Upload zip instead of each file one by one?

PierrickLozach commented 4 years ago

This is a:

[x] Feature request or change
[] Bug report

Related to #81

For feature requests or changes:

Current behavior (if any)

Currently uploads each file one by one. My build folder has 500+ files and I reach the free tier limit (2000 PUT/POST S3 requests) quickly.

Proposed behavior

Can serverless-finch upload a zip file then uncompress locally (just like serverless does for Lambda functions)?

Justification

Save money :-)

fernando-mc commented 4 years ago

Hi @PierrickI3,

Happy to take a look at this if you think there are API options here that might accomplish it. I'm not sure that S3 supports this sort of approach at the moment?

PierrickLozach commented 4 years ago

Hi @fernando-mc , thanks for getting back to me.

Uploading a zip file then uncompressing it requires a lambda function that needs to be triggerred to uncompress the file in the same bucket or in a different one.

Could you maybe add a --zip option to upload one compressed file instead of uploading each file separately. This way, we could add notes in the README on creating a Lambda function that will be triggered to uncompress the files in the same bucket or in a target bucket.

fernando-mc commented 4 years ago

I guess I'm not entirely sure what this would resolve? Where would the zip file go? Lambda /tmp storage? S3 itself?

Either way, I think Lambda still has to unpack the zip file in /tmp and then upload it to S3 file by file?

Can you write out the SDK call flow you think would make sense here and showcase how it might save on cost? I know network data costs are a thing in AWS but I'm not sure how much this might actually end up saving anyone. If there's a compelling cost savings I'm open to it, but I think at some point the S3 requests still need to happen?

PierrickLozach commented 4 years ago

From my point of view (unless I'm wrong), uploading a zip file is only one PUT request. Then, AWS does not charge when copying files from bucket to bucket.

So, the flow goes like this:

Upload a zip file of ./build to a bucket
Set up a Lambda function that is triggered when .zip files are uploaded in that bucket
Lambda will then uncompress all files

You could eventually use a separate bucket to store the .zip file then uncompress onto another bucket but that would be more complex.
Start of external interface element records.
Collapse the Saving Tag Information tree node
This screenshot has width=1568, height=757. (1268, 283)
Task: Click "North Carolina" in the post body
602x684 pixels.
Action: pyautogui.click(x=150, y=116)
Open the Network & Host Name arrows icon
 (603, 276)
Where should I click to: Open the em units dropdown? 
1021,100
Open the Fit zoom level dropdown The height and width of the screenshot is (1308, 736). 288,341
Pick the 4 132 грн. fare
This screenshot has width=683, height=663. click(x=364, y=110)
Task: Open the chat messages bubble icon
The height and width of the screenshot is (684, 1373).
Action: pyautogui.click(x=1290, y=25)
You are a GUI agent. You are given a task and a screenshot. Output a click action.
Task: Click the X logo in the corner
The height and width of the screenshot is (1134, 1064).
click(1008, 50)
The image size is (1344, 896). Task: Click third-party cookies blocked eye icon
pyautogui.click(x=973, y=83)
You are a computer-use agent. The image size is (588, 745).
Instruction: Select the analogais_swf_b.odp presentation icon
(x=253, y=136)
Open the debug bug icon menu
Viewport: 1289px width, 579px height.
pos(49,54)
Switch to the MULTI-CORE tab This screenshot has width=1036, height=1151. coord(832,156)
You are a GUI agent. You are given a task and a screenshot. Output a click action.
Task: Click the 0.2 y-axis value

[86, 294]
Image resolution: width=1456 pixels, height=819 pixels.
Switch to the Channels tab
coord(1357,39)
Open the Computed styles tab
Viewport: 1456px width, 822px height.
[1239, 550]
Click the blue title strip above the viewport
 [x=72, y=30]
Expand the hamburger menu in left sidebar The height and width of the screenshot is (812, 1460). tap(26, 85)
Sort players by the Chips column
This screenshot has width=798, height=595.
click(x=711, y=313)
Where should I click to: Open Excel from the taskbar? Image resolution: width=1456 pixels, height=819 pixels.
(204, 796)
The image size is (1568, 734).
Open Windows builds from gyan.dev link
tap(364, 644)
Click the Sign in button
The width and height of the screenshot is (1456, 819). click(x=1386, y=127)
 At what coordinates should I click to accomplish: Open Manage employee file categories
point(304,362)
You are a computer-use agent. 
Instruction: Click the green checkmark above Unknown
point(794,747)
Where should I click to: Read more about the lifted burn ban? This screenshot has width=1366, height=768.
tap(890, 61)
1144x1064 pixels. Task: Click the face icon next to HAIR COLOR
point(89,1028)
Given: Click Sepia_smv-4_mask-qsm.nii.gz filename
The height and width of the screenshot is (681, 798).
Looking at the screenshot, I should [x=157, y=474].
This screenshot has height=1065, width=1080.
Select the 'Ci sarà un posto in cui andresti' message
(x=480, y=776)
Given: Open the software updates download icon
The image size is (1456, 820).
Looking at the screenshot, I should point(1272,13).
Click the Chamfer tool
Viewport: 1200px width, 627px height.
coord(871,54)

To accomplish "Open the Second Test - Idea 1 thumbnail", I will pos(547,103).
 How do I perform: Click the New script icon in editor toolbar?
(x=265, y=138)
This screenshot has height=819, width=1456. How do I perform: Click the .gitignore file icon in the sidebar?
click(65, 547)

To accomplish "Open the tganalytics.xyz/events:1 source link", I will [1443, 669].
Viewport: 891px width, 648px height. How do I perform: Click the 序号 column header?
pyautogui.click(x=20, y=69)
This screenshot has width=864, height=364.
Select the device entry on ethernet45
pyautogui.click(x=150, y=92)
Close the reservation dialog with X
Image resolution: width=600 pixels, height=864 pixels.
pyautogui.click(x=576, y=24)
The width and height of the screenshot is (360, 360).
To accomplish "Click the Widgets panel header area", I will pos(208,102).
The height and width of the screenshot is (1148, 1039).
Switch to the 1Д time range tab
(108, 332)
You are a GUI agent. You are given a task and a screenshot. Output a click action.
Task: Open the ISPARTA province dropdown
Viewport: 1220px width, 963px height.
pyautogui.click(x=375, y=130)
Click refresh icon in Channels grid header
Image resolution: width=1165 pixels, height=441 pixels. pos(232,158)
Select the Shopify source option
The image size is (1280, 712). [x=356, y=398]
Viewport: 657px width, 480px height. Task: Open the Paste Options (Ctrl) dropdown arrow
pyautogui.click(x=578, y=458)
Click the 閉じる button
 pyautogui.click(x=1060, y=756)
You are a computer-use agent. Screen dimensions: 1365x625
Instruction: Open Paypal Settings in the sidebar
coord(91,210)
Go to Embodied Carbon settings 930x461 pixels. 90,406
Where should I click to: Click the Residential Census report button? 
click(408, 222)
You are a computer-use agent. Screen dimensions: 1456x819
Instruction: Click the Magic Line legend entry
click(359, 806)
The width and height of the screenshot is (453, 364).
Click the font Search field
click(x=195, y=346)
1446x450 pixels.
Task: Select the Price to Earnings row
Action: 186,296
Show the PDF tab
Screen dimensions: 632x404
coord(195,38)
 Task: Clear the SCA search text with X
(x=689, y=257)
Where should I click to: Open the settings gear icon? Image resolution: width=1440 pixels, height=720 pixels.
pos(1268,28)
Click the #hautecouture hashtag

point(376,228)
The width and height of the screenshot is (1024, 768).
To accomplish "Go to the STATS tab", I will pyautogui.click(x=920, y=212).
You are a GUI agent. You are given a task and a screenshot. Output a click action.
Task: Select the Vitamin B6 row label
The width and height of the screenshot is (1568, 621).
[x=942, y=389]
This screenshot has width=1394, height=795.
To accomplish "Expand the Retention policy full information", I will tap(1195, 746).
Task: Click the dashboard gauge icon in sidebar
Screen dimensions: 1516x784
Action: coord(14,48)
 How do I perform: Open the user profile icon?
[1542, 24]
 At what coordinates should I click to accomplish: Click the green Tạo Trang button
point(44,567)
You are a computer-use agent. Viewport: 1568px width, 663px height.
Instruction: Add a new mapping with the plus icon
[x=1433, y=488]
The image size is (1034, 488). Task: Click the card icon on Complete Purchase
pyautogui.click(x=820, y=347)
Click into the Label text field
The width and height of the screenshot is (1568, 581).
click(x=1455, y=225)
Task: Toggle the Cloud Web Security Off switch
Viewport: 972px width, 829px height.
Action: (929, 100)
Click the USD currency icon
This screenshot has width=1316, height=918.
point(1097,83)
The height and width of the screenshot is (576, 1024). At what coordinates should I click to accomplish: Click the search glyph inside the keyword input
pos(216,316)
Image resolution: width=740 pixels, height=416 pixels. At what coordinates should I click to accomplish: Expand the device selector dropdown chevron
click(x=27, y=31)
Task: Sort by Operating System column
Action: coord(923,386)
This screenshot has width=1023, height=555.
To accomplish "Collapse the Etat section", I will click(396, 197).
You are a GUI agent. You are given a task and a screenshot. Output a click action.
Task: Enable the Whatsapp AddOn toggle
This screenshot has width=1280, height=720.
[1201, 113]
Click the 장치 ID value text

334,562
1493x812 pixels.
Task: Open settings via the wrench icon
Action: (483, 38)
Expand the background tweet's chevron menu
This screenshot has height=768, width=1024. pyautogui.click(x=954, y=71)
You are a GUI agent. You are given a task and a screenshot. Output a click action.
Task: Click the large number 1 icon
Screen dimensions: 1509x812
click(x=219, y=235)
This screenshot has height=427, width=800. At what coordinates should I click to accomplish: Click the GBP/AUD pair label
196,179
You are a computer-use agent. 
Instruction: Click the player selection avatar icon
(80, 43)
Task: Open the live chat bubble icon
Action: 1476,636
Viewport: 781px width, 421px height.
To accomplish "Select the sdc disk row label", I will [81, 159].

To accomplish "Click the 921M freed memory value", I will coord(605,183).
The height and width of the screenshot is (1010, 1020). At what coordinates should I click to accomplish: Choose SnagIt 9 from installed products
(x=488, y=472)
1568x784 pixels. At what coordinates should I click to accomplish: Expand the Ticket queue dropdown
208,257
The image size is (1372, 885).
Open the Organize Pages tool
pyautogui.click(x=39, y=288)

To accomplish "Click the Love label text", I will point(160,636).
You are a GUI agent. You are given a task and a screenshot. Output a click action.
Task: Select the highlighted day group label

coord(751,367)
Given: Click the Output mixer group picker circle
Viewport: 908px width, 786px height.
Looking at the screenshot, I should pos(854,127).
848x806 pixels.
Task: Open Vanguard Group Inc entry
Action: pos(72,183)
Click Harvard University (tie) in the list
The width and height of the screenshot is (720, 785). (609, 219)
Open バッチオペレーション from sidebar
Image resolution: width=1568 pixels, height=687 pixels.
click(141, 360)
From a user point of view, I would see the command like this: serverless client deploy --zip. It would be up to the user to set up the monitor Lambda function.

Makes sense?

fernando-mc commented 4 years ago

But how would Lambda uncompress the zip? I don't think you can treat S3 like an attached drive to Lambda? https://forums.aws.amazon.com/thread.jspa?threadID=46575 https://www.quora.com/How-do-I-extract-a-zip-file-in-Amazon-S3

This might be an option - https://medium.com/@johnpaulhayes/how-extract-a-huge-zip-file-in-an-amazon-s3-bucket-by-using-aws-lambda-and-python-e32c6cf58f06

But I'm still unsure this would do what we need.

PierrickLozach commented 4 years ago

It will be indeed very similar to the option link you added in your comment.

Lambda functions can be set to monitor files with specific filetypes (e.g. .zip) and start when a file that matches is added. The Lambda function can then take the file and unzip it.

fernando-mc commented 4 years ago

If this were being uploaded to an EC2 instance for hosting I'd agree this was an important thing to do. But I'm not convinced this addresses your original concern?

Option 1 (current workflow)

Upload every file and pay for all the putObjects for all objects

Option 2 (zip workflow we're discussing)

Upload the zip to S3/Lambda
Unzip the contents
Then make all the same put requests that would happen in part 1 of option 1

I'm ignoring network costs here which may be more substantial at scale. But I don't see how option 2 is an improvement yet?

el2ro commented 4 years ago

Hi, I just had the same "problem" and found this. Yes free tear runs out fast (500+ items in static web page)

I was hoping that it would make it cheaper, but price might be the same?

Option1:

Well pricing is pretty cheap anyway like ~0.005$ / 1000 put items, so it might not be worth the changes.

Option2: (zip flow)

Only benefit could be that it would be faster to transfer. I assume, it would be much faster to first transfer one compressed file to S3 and unpacked files trough the lambda back to S3. At least for me it took quite long time to transfer 197MB 500+ files to S3. Tar xvzf brings it down to 50MB.

Option3 for dev: (this got out of hand)

There should be smart transfer for the files. Setup lambda, ask S3 buckets md5 sum for all the files, pack local files having different md5, transfer, unpack files to S3, remove lambda.

PierrickLozach commented 4 years ago

@fernando-mc as long as the S3 buckets (source and target) are in the same region, there is no extra cost for copying between S3 buckets.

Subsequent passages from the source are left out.